AP Stats Unit 3 makes up 12-15% of the AP exam, making it one of the more heavily tested units. It covers collecting data through experimental design and random sampling, including how to identify bias, choose a sampling method, and draw valid conclusions from well-designed studies.
The AP Stats Unit 3 progress check includes both MCQ and FRQ parts drawn from all seven unit topics, with heavy emphasis on experimental design, random sampling methods, and identifying sources of bias. MCQ questions test whether you can recognize study types and spot flaws in data collection. FRQ questions typically ask you to design a study or explain why a method does or does not support a causal conclusion. Topics like 3.4 Potential Problems with Sampling and 3.6 Selecting an Experimental Design show up most often. Practice progress check-style questions at AP Stats Unit 3.
AP Stats Unit 3 FRQs most often ask you to design an experiment or evaluate a sampling method, drawing on topics like 3.5 Introduction to Experimental Design, 3.6 Selecting an Experimental Design, and 3.7 Inference and Experiments. A typical question gives you a scenario and asks you to describe a completely randomized design or a block design, explain how random sampling reduces bias, or state whether a causal conclusion is justified. To practice, write out full responses and check that you name the treatment groups, explain randomization, and address potential confounding variables. You can find FRQ practice aligned to these topics at AP Stats Unit 3.
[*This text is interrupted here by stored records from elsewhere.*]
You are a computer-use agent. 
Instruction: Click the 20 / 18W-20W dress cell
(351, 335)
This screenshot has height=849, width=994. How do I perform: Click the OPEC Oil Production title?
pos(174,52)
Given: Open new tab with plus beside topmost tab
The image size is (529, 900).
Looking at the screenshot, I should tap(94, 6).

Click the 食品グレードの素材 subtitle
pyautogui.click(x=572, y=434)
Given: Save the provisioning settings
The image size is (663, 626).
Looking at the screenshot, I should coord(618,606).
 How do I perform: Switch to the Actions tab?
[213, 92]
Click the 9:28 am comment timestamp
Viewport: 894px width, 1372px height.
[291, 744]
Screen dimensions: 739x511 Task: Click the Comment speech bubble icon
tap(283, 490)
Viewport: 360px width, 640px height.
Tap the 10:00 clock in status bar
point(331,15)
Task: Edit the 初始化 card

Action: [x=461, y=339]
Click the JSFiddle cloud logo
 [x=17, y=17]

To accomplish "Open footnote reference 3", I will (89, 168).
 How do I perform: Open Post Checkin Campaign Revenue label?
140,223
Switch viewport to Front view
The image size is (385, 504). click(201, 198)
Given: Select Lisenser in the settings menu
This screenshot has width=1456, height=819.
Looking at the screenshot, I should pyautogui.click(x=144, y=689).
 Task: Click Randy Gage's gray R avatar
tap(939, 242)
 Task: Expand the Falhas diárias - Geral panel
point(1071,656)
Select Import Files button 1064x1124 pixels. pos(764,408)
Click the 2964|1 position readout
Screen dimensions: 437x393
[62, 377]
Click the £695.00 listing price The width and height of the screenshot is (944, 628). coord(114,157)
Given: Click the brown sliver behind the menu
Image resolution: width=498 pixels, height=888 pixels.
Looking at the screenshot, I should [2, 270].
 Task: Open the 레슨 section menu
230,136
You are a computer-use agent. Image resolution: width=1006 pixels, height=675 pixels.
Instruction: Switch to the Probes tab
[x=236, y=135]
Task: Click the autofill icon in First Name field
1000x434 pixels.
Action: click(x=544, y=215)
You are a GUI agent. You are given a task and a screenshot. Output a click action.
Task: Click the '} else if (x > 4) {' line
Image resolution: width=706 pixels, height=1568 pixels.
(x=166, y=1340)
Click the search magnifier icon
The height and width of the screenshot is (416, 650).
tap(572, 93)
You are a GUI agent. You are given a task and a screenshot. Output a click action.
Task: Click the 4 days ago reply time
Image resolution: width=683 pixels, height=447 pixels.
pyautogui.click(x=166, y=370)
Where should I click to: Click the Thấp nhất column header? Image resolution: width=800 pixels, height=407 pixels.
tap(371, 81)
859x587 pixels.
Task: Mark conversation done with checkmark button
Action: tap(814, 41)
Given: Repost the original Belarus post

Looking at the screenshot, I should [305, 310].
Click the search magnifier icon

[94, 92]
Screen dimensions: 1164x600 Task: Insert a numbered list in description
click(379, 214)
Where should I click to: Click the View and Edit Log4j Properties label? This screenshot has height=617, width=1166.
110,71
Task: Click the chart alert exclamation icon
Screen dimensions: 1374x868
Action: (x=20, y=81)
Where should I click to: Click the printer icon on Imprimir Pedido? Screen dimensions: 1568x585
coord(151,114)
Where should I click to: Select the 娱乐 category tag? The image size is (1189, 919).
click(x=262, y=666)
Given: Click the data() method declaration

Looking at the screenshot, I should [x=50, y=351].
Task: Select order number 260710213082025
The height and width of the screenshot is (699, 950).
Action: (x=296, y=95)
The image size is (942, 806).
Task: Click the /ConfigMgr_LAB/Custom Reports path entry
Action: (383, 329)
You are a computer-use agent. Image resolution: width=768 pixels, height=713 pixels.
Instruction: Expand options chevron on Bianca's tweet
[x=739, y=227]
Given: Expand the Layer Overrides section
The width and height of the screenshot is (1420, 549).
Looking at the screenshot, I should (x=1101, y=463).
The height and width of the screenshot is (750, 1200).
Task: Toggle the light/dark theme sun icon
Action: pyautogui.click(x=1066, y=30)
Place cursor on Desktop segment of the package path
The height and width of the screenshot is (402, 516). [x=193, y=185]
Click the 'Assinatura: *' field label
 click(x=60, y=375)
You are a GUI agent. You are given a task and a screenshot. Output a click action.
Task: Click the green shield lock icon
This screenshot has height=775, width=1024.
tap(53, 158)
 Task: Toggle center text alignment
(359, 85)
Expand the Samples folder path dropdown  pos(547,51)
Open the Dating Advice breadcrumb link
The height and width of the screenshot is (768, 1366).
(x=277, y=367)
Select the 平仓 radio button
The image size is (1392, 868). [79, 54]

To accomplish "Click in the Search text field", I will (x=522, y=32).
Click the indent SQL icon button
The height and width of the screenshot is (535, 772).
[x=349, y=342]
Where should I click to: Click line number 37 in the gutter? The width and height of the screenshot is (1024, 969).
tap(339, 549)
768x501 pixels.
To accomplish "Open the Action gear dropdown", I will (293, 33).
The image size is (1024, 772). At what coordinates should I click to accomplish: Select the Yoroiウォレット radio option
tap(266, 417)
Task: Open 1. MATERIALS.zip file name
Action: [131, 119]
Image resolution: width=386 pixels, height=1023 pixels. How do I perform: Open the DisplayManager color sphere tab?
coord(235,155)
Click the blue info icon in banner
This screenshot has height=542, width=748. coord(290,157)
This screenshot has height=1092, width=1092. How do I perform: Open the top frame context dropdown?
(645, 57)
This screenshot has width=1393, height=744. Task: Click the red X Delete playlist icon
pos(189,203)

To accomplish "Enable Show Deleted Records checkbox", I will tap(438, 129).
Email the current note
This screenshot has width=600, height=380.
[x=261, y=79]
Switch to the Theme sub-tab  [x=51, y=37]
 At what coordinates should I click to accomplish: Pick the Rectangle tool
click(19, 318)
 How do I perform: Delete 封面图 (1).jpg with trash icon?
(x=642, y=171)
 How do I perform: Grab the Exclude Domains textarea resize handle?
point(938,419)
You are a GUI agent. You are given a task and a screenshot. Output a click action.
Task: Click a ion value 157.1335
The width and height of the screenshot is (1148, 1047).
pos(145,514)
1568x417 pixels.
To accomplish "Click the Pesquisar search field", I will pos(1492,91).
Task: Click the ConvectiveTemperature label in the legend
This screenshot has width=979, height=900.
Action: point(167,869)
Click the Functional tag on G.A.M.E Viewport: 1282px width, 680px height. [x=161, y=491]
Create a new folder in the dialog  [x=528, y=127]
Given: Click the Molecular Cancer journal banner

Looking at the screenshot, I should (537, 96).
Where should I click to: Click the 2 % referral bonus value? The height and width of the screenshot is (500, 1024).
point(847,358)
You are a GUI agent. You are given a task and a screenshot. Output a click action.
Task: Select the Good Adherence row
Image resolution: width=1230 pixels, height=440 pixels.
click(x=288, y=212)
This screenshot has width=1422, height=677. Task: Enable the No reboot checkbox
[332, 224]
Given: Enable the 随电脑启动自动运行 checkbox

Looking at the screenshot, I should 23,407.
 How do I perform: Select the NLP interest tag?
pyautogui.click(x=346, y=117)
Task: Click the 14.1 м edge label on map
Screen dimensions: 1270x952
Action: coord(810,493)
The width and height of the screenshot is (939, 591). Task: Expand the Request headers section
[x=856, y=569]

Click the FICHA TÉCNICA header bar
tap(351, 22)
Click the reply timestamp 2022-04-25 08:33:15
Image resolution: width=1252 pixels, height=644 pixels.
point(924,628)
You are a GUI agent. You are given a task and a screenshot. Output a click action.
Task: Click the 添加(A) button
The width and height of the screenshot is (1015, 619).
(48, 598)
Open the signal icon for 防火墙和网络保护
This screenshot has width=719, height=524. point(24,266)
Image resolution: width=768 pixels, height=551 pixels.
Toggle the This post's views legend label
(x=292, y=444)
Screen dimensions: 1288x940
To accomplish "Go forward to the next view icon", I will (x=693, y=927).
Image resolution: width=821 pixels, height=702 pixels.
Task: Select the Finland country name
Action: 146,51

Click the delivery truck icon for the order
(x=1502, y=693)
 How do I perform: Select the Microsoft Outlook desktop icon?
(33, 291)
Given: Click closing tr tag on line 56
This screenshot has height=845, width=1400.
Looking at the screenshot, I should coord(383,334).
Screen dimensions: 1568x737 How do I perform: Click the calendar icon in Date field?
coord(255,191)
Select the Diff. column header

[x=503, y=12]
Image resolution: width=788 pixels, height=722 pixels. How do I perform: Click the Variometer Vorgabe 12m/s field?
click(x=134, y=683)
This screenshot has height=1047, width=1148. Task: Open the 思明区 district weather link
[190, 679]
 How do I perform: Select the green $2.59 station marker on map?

For AP Stats Unit 3 practice questions, including MCQ and practice test sets, head to AP Stats Unit 3. You'll find multiple-choice questions covering experimental design, random sampling, and bias, plus free-response practice across all 7 topics in the unit. When you work through MCQs, focus on questions that ask you to identify study types and spot problems with data collection methods, since those show up most on the actual exam.
Start AP Stats Unit 3 by building a clear mental map of the difference between observational studies and experiments, since that distinction drives most of the unit. From there, work through these steps: 1. Learn the sampling methods in 3.3 (simple random, stratified, cluster, systematic) and practice explaining why random sampling reduces bias. 2. Study 3.4 Potential Problems with Sampling so you can name and explain undercoverage, nonresponse, and response bias. 3. Work through 3.5 and 3.6 to understand completely randomized designs, block designs, and matched pairs, then sketch out each design type by hand. 4. Finish with 3.7 Inference and Experiments to understand when you can and cannot claim causation. For each topic, write out at least one FRQ-style explanation in your own words. Experimental design questions reward precise vocabulary, so practice using terms like control group, random assignment, and confounding variable correctly. Find practice sets at AP Stats Unit 3.